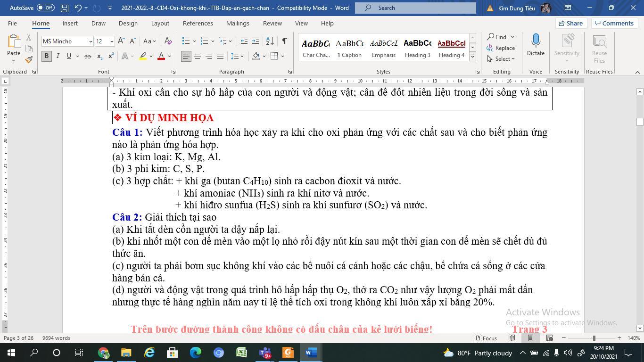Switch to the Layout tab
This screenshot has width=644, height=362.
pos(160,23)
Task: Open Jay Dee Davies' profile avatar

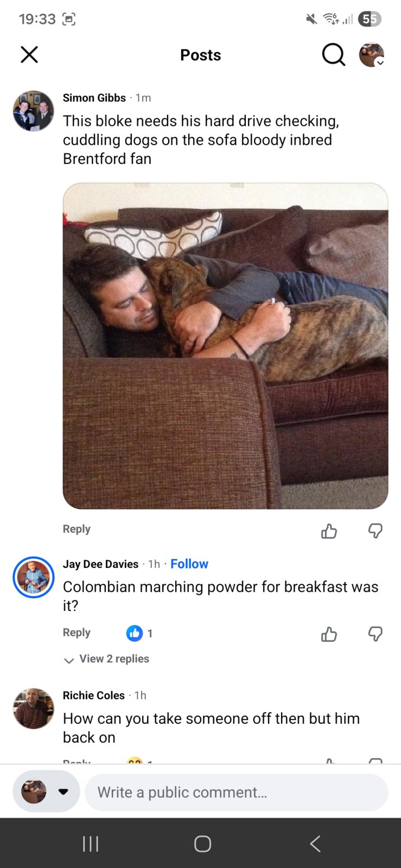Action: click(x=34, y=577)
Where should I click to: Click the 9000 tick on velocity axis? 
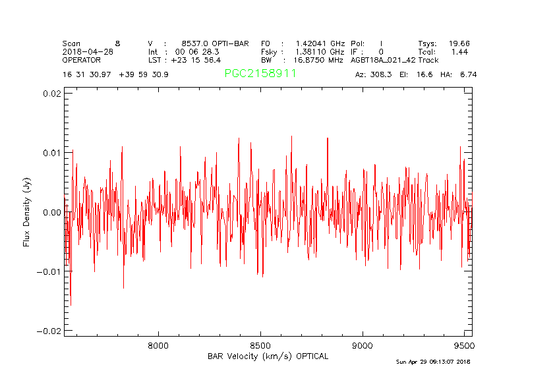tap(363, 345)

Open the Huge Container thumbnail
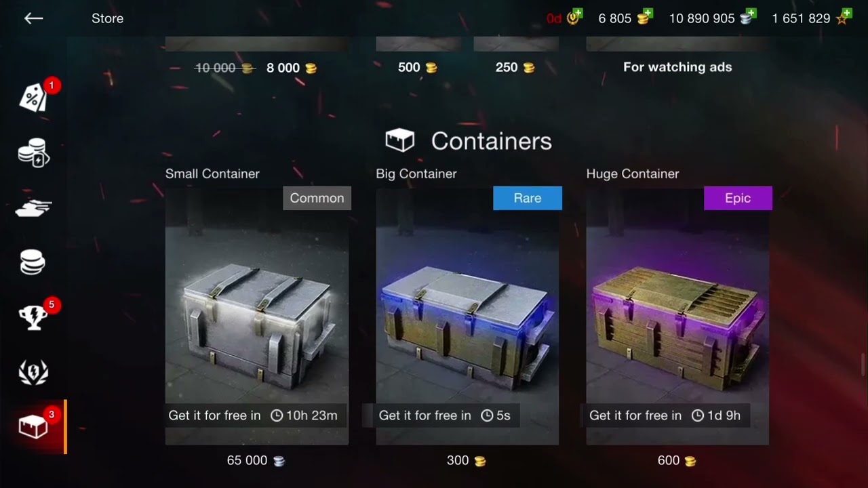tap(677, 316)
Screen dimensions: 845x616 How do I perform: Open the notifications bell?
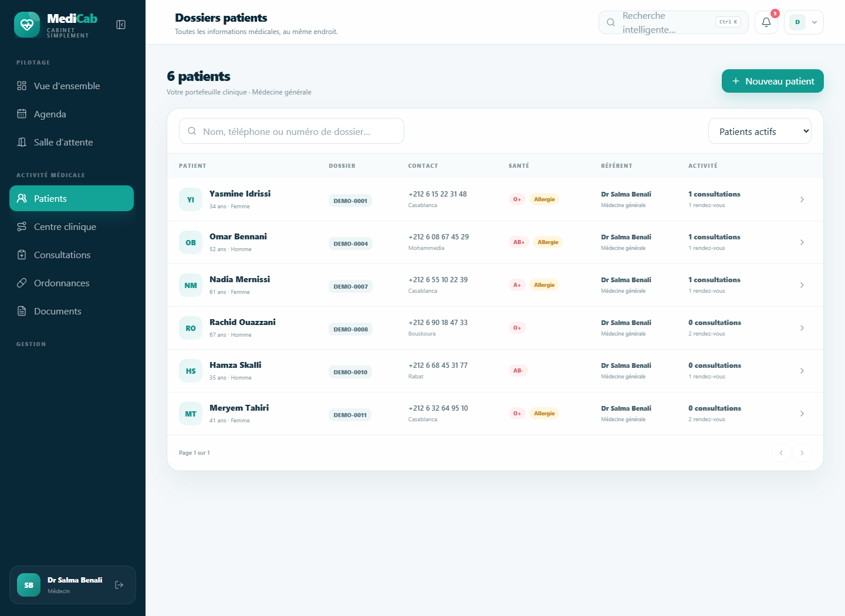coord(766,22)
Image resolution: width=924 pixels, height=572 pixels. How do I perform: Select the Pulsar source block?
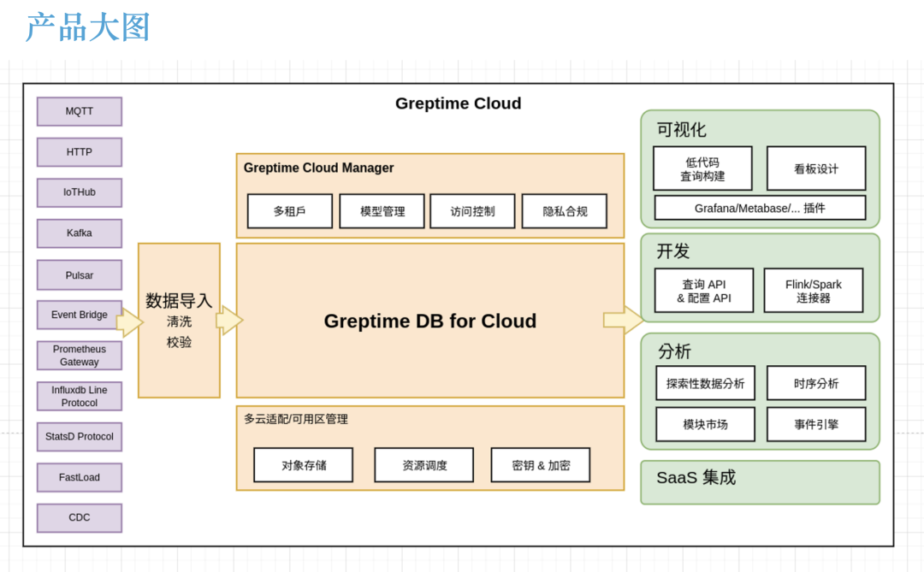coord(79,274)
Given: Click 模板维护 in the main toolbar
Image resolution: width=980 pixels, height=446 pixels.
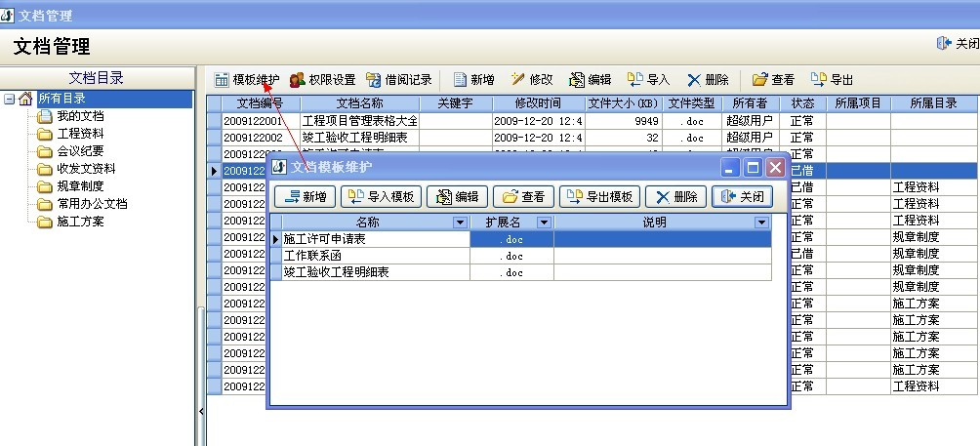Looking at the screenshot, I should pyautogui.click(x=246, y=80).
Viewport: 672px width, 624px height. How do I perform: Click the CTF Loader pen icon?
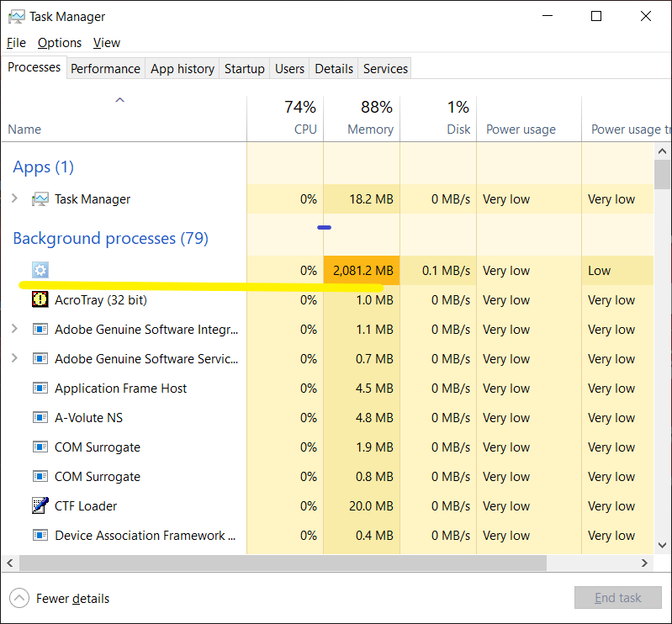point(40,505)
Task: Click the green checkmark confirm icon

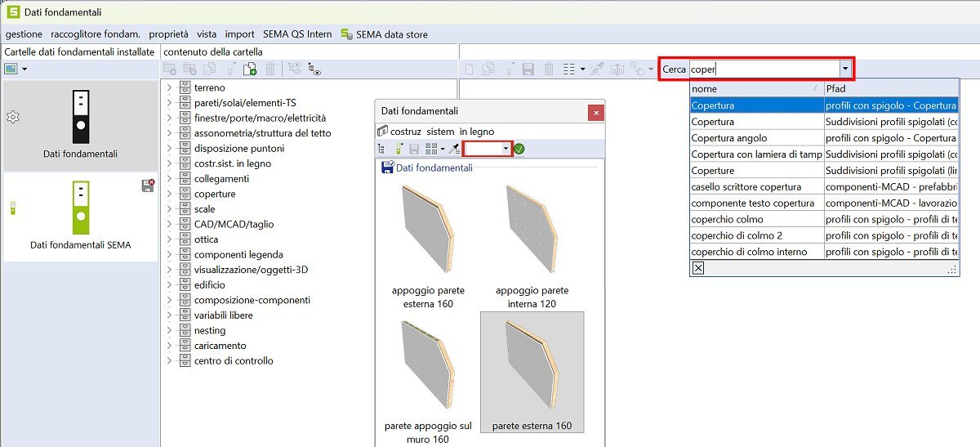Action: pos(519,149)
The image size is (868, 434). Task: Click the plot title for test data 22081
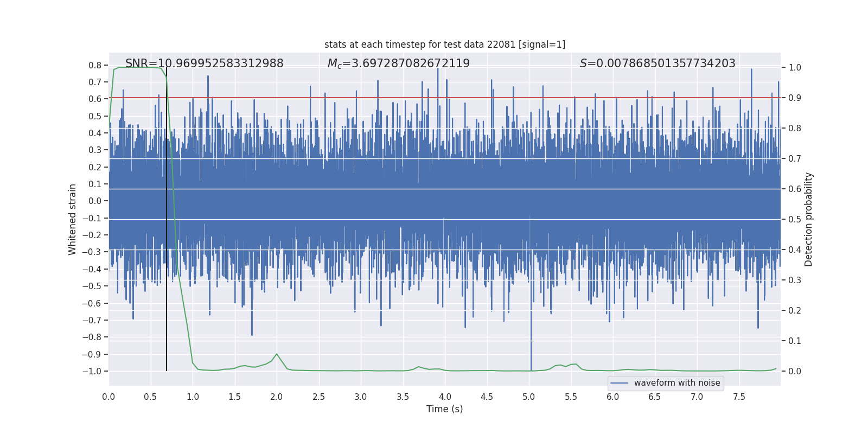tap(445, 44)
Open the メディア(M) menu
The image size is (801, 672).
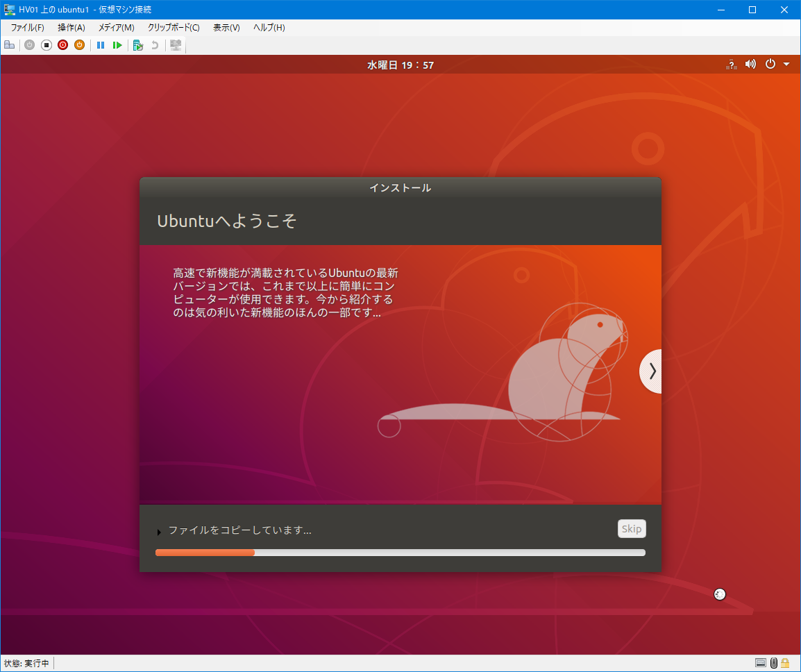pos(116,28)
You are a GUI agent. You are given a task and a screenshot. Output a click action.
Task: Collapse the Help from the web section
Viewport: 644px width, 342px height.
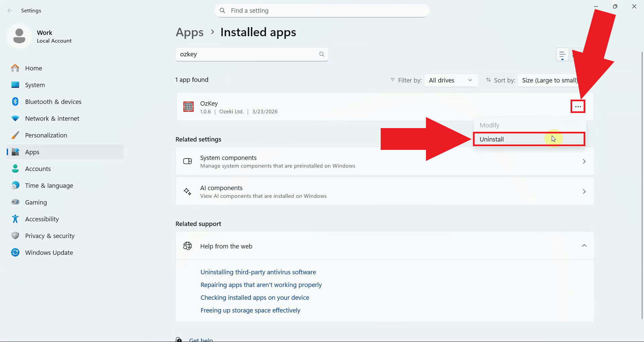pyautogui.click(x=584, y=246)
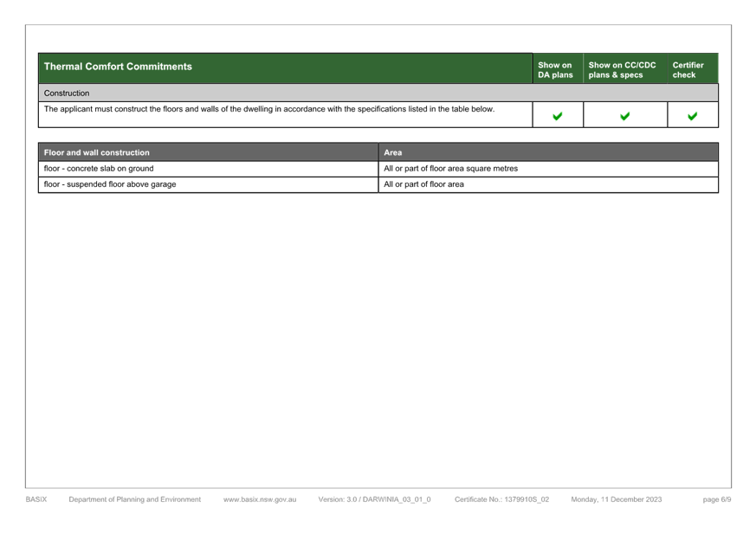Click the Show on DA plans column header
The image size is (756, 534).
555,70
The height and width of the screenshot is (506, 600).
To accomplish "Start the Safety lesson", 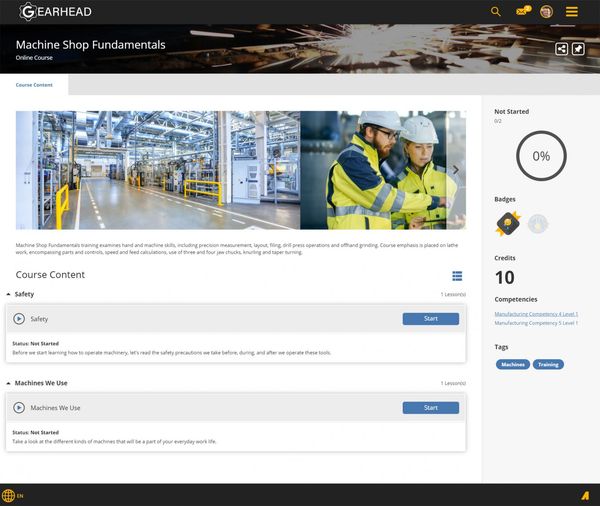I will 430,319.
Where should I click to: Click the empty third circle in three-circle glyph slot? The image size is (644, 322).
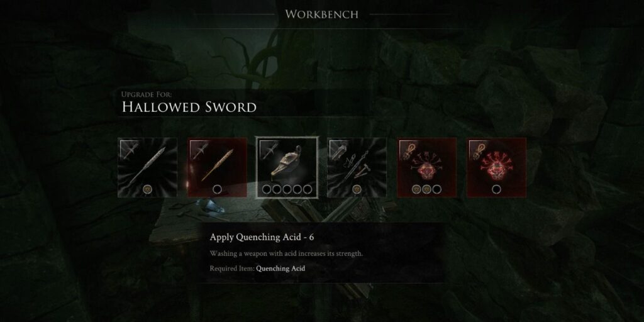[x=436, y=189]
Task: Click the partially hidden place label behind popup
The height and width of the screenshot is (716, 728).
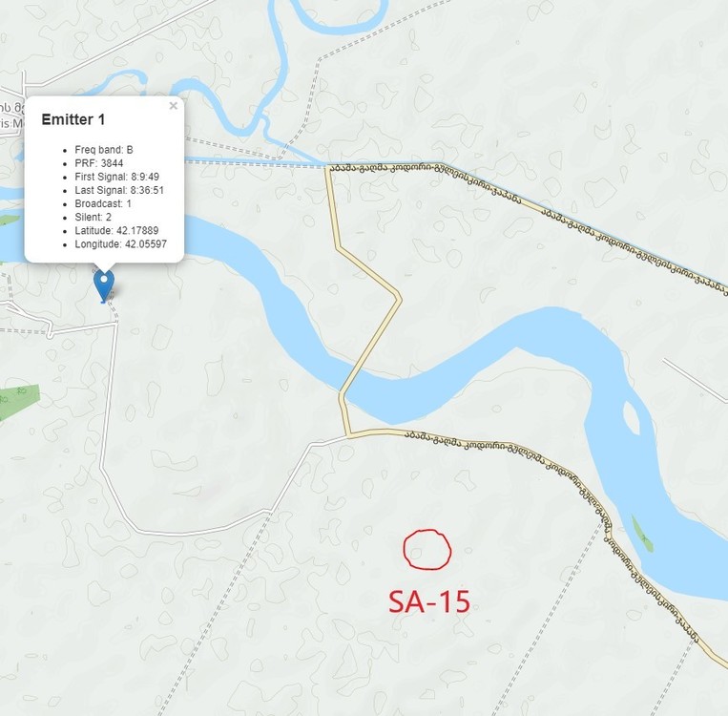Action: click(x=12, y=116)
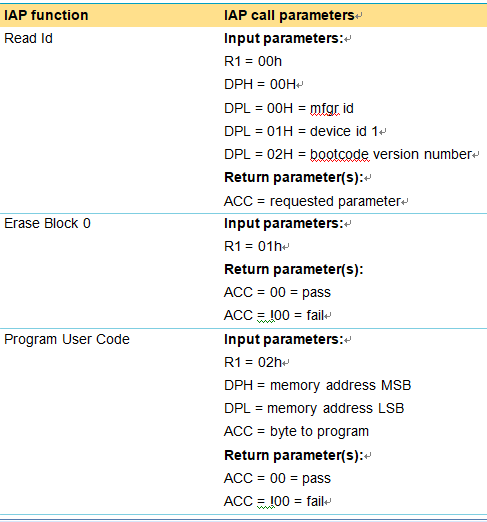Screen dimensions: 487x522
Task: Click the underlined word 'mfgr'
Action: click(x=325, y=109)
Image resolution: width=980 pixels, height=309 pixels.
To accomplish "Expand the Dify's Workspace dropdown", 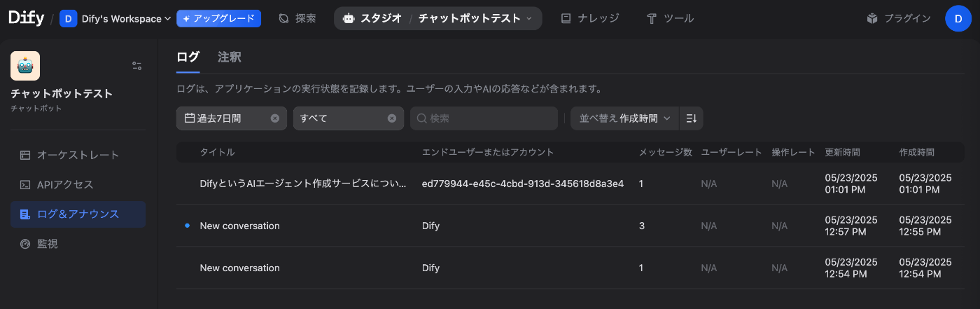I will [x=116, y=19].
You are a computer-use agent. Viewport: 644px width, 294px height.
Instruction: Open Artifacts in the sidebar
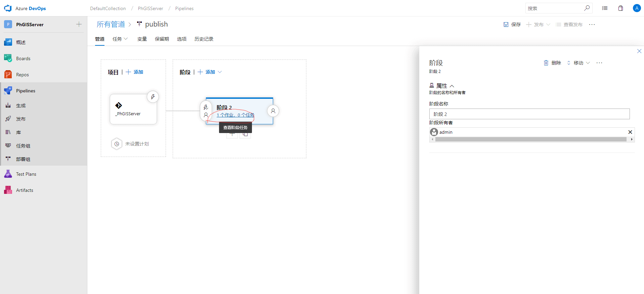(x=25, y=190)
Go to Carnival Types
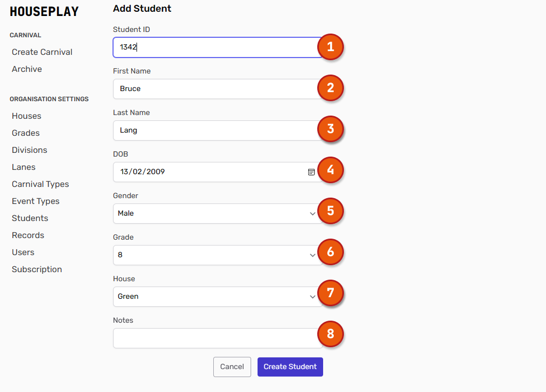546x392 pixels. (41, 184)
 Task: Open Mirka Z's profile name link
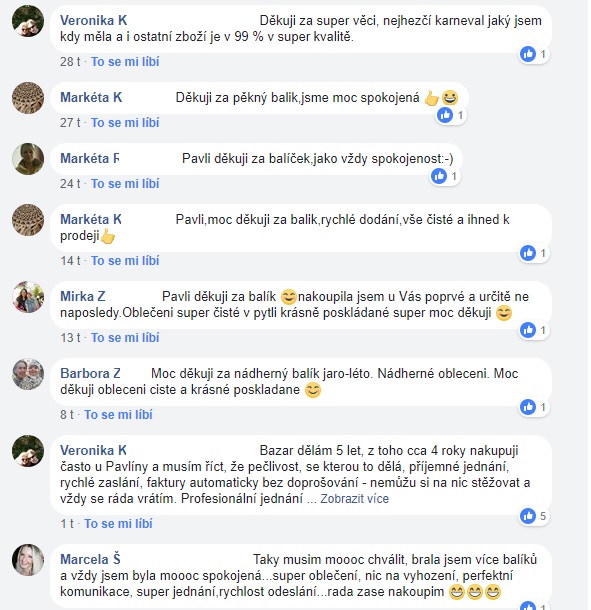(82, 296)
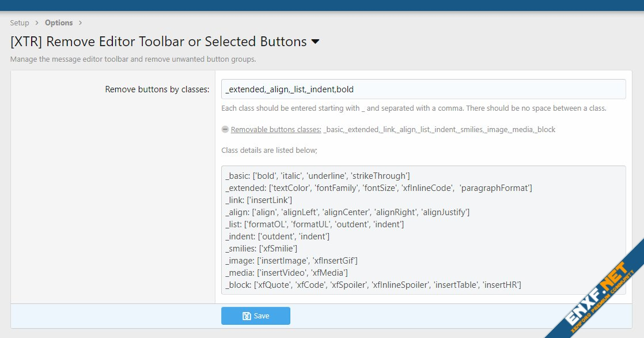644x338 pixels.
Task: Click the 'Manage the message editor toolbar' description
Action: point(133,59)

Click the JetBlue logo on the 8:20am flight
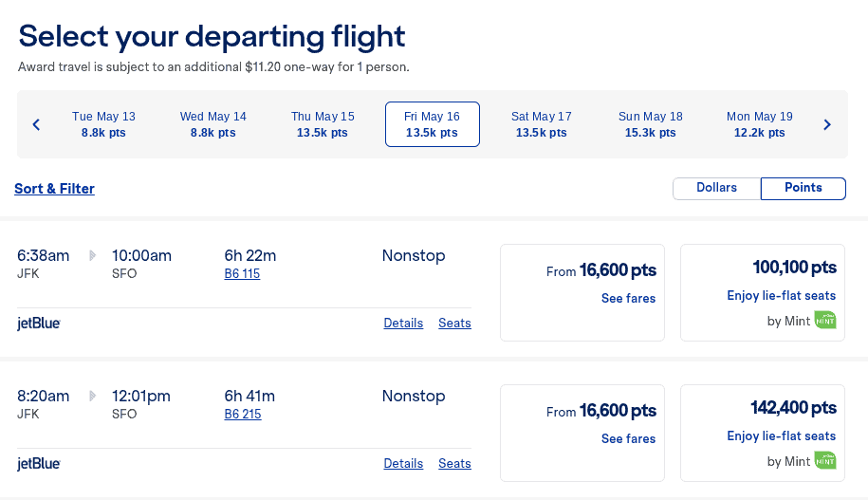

# Work item:
Once the line with "Task: Click the green checkmark confirm icon" has been found above, output that line and every later line exactly, stopping after the line with "Task: Collapse the Help from the web section", and omit the pictures.

# Output:
Task: Click the green checkmark confirm icon

Action: pos(519,149)
The image size is (868, 434). Task: Click the plot title for test data 22081
tap(445, 44)
Open the メディア(M) menu
The image size is (801, 672).
pos(116,28)
You are a GUI agent. You are given a task and a screenshot. Output a click action.
Task: Collapse the Help from the web section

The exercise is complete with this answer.